Scientific classification
- Kingdom: Plantae
- Clade: Tracheophytes
- Division: Polypodiophyta
- Class: Polypodiopsida
- Order: Cyatheales
- Family: Cyatheaceae
- Genus: Alsophila
- Species: A. latebrosa
- Binomial name: Alsophila latebrosa Wall. ex Hook.
- Synonyms: Alsophila lastreoides Alderw. ; Alsophila leucocarpa (Copel.) C. Chr. ; Alsophila longipinna (Copel.) C. Chr. ; Cyathea lastreoides Domin ; Cyathea latebrosa (Wall. ex Hook.) Copel. ; Cyathea leptolepia Domin ; Cyathea leucocarpa Copel. ; Cyathea longipinna Copel. ; Cyathea rudimentaris (Alderw.) Domin ; Cyathea tsangii Ching & S. H. Wu ; Dichorexia latebrosa (Wall. ex Hook.) C. Presl ; Hemitelia latebrosa (Wall. ex Hook.) Mett. ; Hemitelia leptolepia Alderw. ; Hemitelia rudimentaris Alderw. ; Polypodium latebrosum Wall. ;

= Alsophila latebrosa =

- Genus: Alsophila (plant)
- Species: latebrosa
- Authority: Wall. ex Hook.

Species of fern

Alsophila latebrosa, synonym Cyathea latebrosa, is a common and widespread species of tree fern native to Indochina. Its natural range covers Cambodia and Thailand, and stretches from the Malay Peninsula to Indonesia, where it is present on the islands of Borneo and Sumatra. Plants reported from India and Sri Lanka have thinner indusia and may represent a separate, as-yet undescribed, species. A. latebrosa grows in a wide range of habitats, including forest, secondary forest, and plantations, from sea level up to an elevation of about 1500 m.

==Description==
The trunk of Alsophila latebrosa is erect and usually grows to a height of 3–4 m. Fronds may be bi- or tripinnate and are about 2 m long. They are lighter in colouration underneath and form a sparse, feathery crown. The stipe is reddish-brown, spiny, and bears some scales near the base. These scales are dark, glossy, and have fragile edges. Stipes may be retained in younger plants, forming a characteristic messy skirt around the trunk. Sori occur near the fertile pinnule midvein. They are protected by small, bilobed indusia that are scale-like in appearance.

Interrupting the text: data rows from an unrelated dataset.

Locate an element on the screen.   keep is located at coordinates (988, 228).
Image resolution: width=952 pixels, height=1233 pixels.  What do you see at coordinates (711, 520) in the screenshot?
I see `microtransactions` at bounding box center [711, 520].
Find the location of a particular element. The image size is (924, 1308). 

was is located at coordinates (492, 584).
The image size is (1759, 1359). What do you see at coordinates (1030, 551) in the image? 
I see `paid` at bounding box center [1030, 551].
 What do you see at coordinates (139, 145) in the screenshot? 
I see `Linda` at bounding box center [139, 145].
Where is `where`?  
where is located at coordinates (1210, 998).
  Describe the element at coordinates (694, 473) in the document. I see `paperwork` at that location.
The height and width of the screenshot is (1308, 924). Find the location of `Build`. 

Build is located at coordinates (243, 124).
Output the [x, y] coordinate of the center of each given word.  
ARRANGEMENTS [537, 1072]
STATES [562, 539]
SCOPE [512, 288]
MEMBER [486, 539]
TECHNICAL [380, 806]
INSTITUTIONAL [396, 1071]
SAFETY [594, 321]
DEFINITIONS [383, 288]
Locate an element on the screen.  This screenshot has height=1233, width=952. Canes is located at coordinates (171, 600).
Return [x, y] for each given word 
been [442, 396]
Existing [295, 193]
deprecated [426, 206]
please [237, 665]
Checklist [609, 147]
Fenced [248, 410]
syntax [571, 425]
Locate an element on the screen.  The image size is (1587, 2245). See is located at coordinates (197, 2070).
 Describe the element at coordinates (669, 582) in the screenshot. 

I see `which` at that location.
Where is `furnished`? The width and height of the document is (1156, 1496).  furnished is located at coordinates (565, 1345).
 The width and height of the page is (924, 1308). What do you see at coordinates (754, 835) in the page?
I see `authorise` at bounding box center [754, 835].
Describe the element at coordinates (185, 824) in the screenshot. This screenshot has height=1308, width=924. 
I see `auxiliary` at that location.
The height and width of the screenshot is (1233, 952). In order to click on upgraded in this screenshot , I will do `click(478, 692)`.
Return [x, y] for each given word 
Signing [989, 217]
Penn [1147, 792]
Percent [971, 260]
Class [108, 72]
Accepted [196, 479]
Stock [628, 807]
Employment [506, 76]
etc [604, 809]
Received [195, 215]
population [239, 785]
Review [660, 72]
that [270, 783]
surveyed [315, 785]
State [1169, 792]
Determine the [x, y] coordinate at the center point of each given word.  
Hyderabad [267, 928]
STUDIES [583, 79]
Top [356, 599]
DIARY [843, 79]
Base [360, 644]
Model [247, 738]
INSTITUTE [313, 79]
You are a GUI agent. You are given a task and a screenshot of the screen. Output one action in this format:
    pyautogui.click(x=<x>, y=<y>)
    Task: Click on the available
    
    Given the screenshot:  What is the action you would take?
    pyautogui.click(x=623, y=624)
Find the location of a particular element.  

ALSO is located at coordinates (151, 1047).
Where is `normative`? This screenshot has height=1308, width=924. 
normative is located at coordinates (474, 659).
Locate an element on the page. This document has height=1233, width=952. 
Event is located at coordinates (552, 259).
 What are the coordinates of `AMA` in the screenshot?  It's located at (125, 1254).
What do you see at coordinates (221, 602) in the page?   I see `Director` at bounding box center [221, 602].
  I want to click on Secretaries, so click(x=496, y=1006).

A. latebrosa is a variable tree fern. Large and Braggins (2004) note that it forms part of a complex of species that is not fully understood.

A. latebrosa appears to be most closely related to Alsophila incisoserrata, from which it differs in pinnule morphology and in not having scales throughout the length of the stipe.

==Cultivation==
In cultivation, this species does best in warmer climates and is not tolerant of frost. Plants should be provided with a plentiful supply of moisture and grown in well-drained humus.